Mother’s Day is a beautiful time to celebrate the impact our mothers have had in raising us to be the people we are. Mothers teach us so much about life, love, caring, kindness, and responsibility; they deserve a special day of the year to be recognized for all they do. However, they are also used as a manipulative advertising technique.
I received a promotional email from eHarmony yesterday stating- “Give Mom the Greatest Gift of All- Find someone who's perfect for you!” It went on to read, “Your mother wants what's best for you. And we do too. That's why we're inviting you to get to know matches uniquely right for you at a Mother's Day discount.”
“Happy Mother’s Day, Mom! I was going to get you a thoughtful present that expressed my appreciation for all you’ve done for me, but instead I thought you’d be happier if I got myself an online dating profile. Don’t worry, eHarmony is saving the day! I’ll be married soon & you won’t have to worry about me anymore!!!” I emailed them to say I think their advertising is in poor taste. My mother, to my knowledge, has skipped the stage of being a Mrs. Bennett, and fortunately doesn’t dump a load of familial guilt on me for being single. eHarmony, on the other hand, would like me to believe that my relationship status is somehow tied to how I’m valued in my family, especially by my mother.

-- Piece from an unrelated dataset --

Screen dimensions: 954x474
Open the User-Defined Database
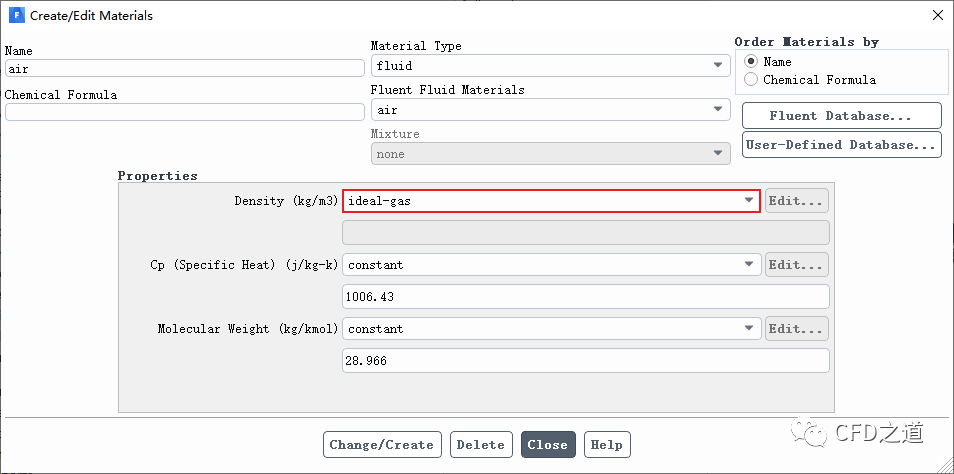point(841,145)
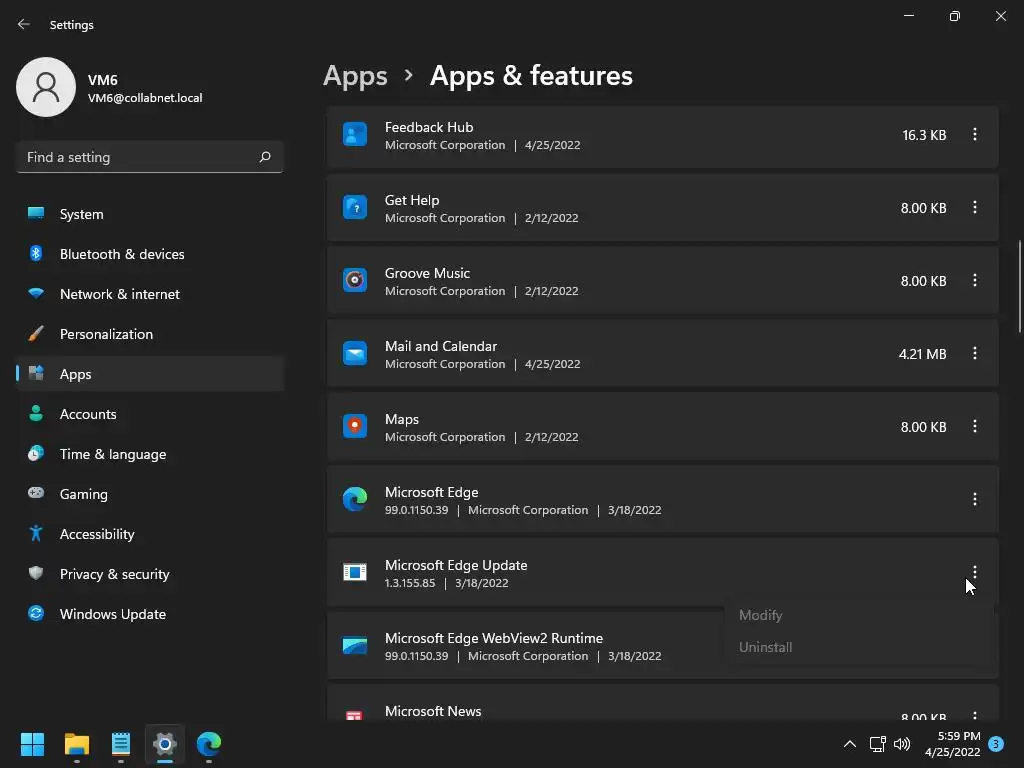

Perhaps they have a point though, especially when greater society is concerned. This ad arrived several weeks after a friend told me that her father tried to fix her up with a gentleman specifically so he could carry on the family business, but all in the name of her future happiness of course. Furthermore, another friend told me of a grad school classmate who was complaining that single women in the workplace are taking jobs that men need to provide for their families. I was under the impression that society had evolved past the stage of viewing the single as a drain on the economy. Apparently, we are dually the embarrassments of our families in addition to single-handedly (ha) ruining the economy.
So single women are supposed to sit around their parents’ houses and crochet lace doilies? Should my father still be financially responsible for his twenty-something daughter simply because I’m not married? Good thing some single woman didn’t take his job in the workplace so he can still provide for his family! I guess I thought that being a financially independent, tax-paying, law-abiding citizen was a positive thing. Nope, it’s not good enough. In the eyes of eHarmony, I’m still stressing out my mother. For shame!
Alright then society, you win. Now where is Mr. Collins when you need him?